- **Work to complete**: Count every line in the entries that contains "each". Report that count alone.

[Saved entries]
>>

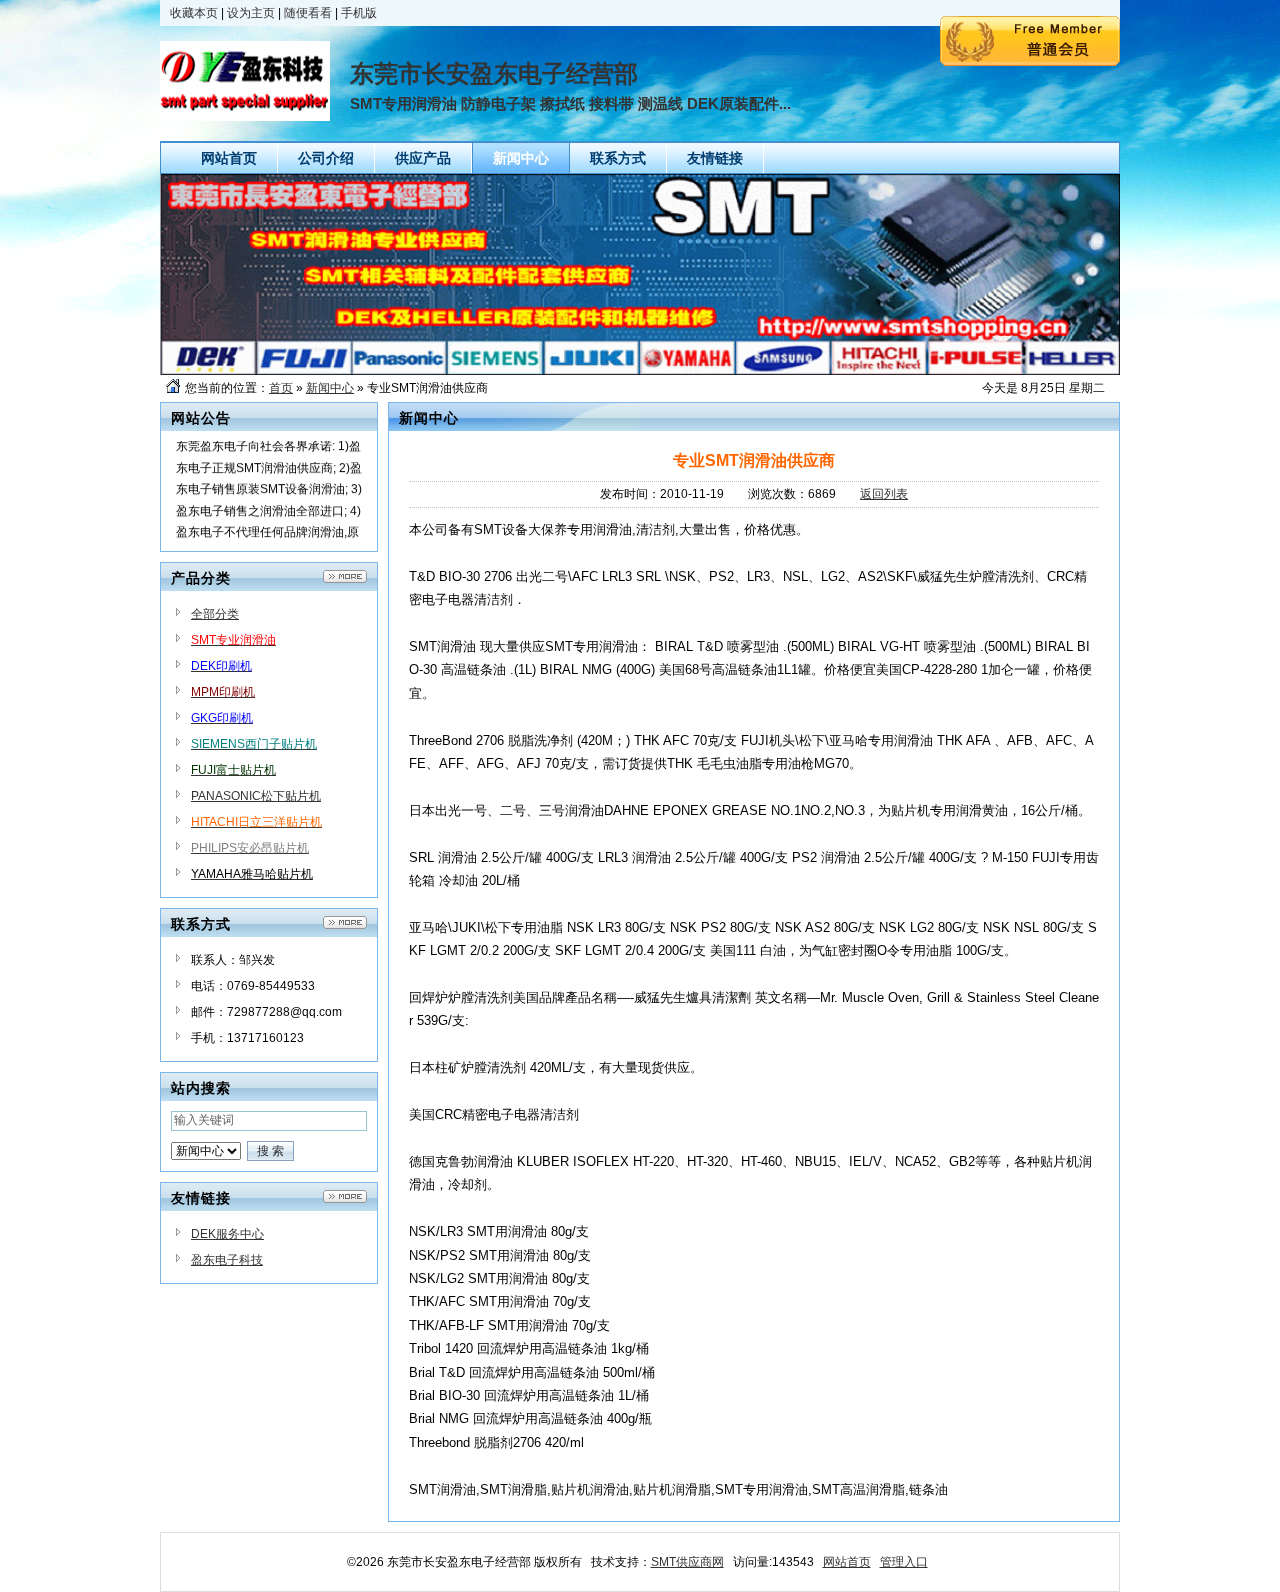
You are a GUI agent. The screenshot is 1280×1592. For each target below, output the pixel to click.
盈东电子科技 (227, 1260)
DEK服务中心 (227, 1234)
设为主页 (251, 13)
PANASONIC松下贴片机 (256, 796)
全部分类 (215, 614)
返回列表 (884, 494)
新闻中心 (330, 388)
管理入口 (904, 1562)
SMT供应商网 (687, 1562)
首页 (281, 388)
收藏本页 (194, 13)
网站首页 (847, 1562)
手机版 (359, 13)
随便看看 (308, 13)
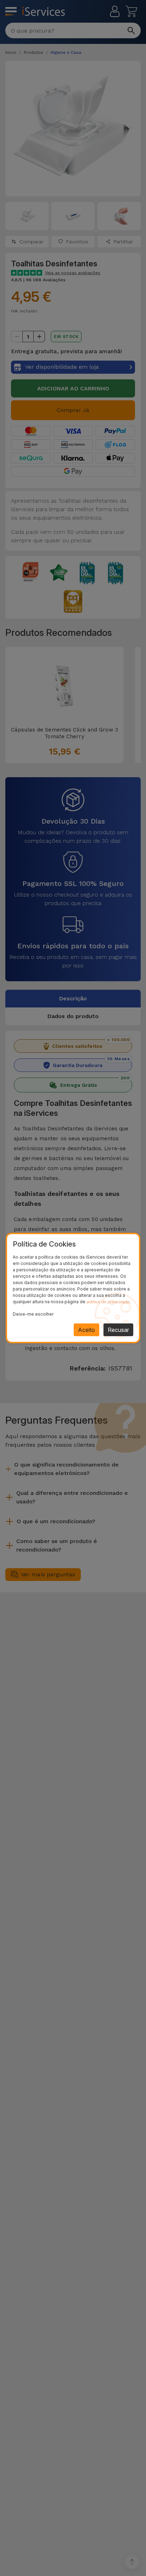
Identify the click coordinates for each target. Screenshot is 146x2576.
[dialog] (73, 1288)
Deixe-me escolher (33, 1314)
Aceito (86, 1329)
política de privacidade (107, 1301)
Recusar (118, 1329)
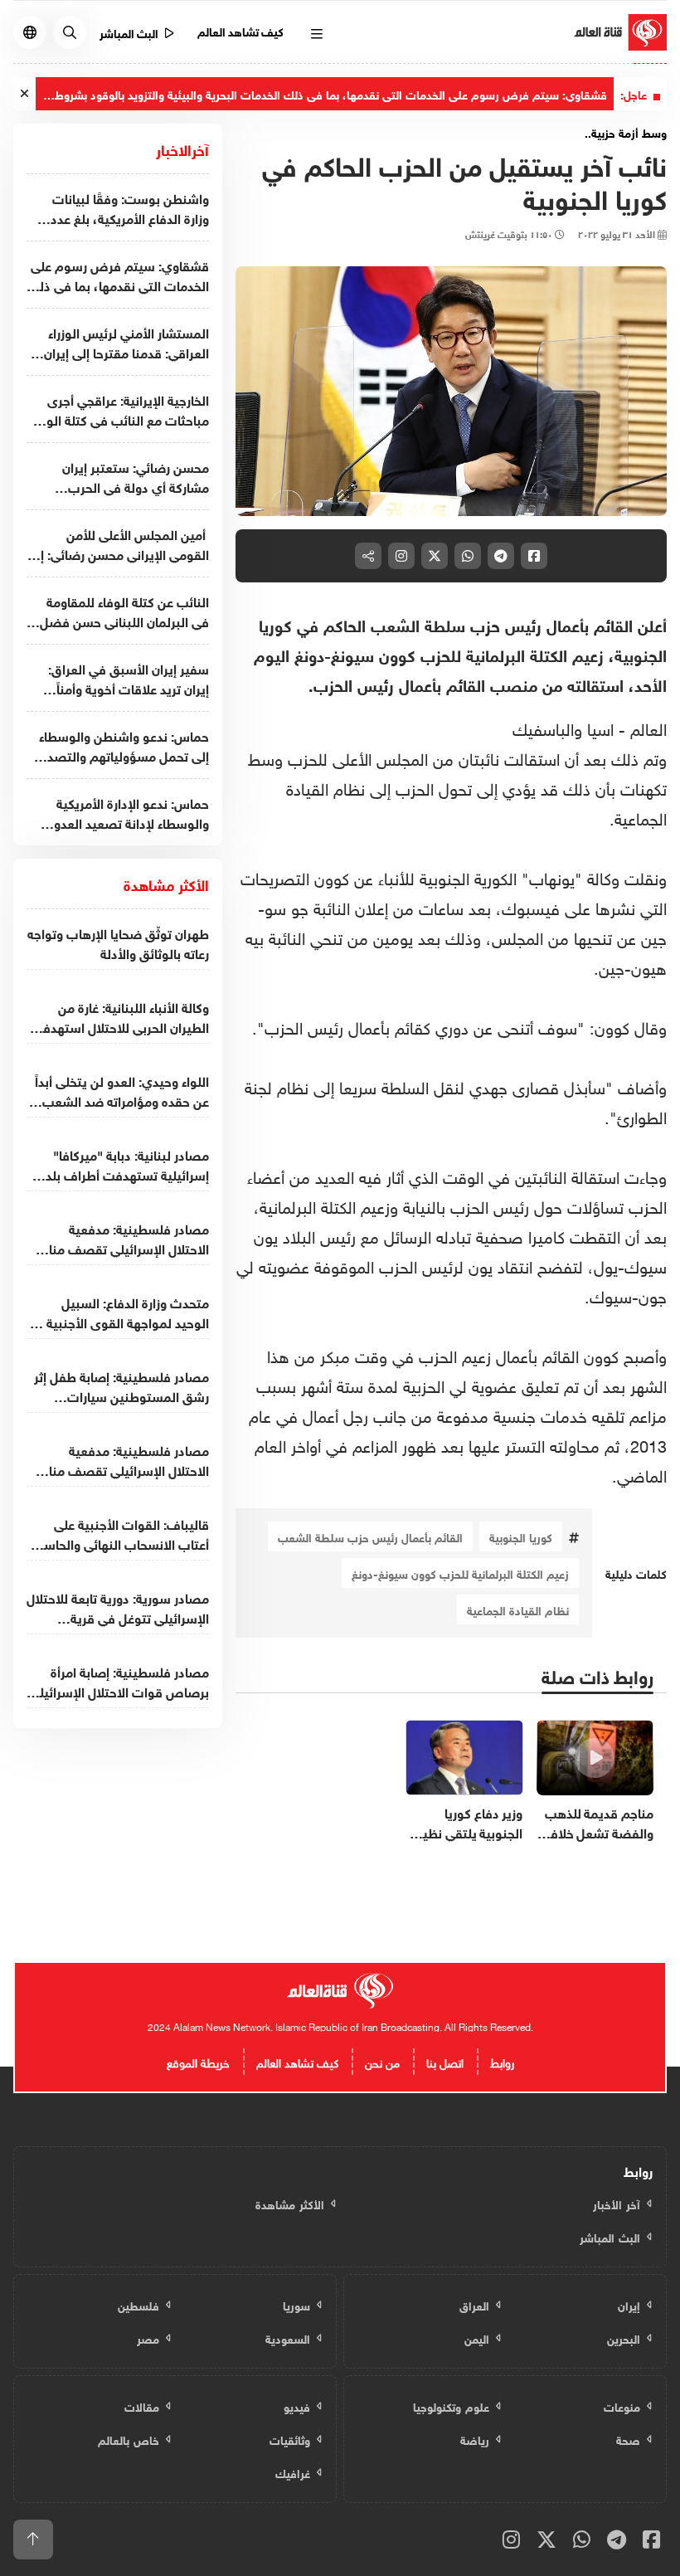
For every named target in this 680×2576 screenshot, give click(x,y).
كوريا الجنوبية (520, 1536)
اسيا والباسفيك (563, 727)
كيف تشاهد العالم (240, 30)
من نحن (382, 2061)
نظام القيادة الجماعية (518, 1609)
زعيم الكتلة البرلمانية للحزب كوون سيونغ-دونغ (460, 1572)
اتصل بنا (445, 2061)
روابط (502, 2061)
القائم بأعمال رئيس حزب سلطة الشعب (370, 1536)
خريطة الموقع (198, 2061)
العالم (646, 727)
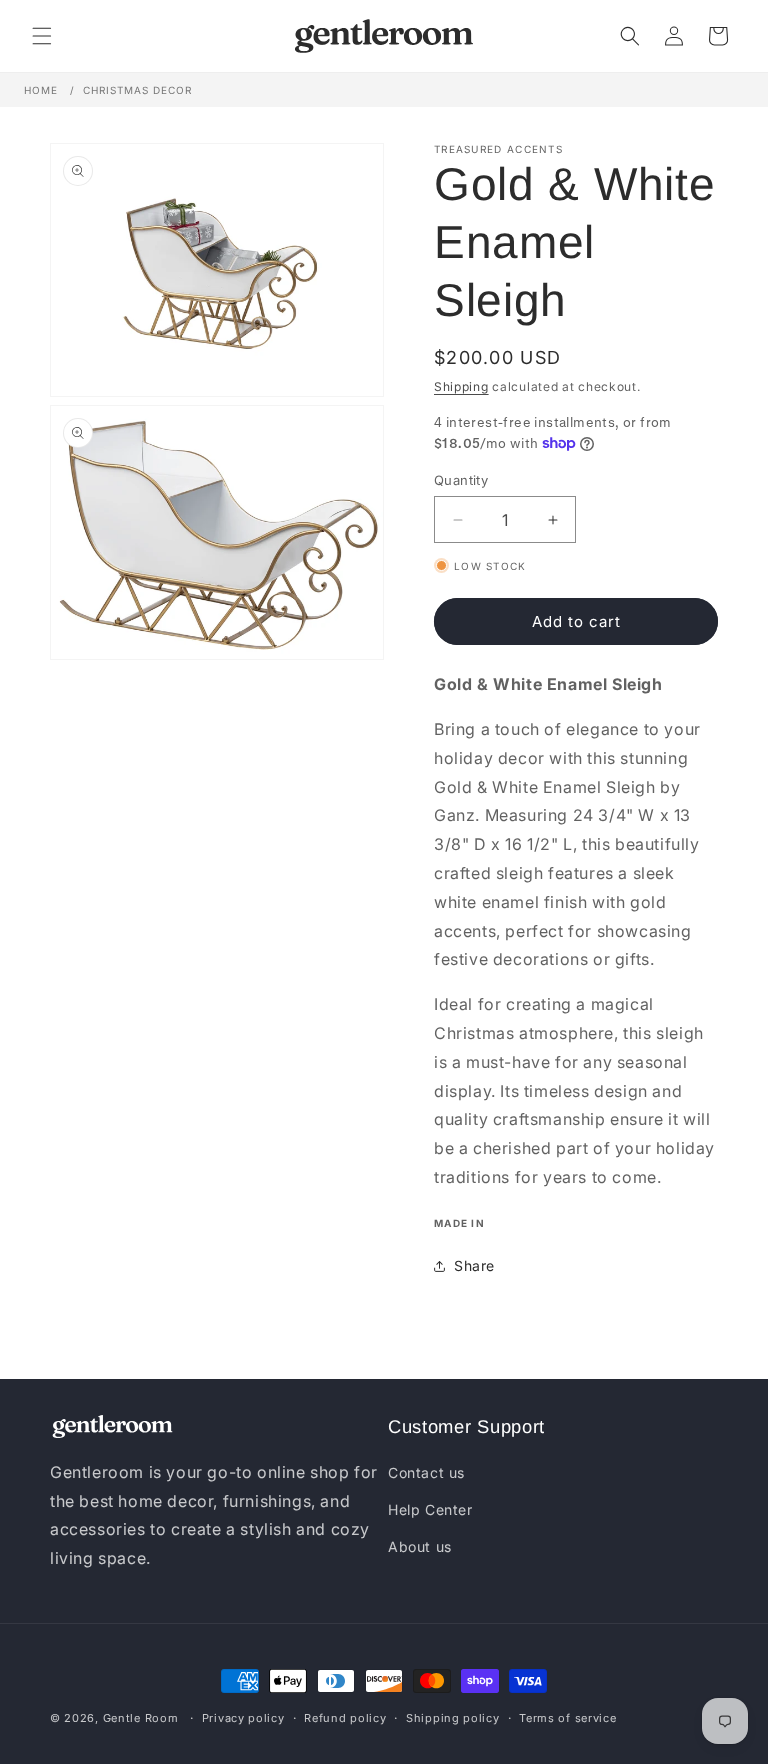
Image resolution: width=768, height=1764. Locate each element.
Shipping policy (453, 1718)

<<

- **Solution to the exercise**: 3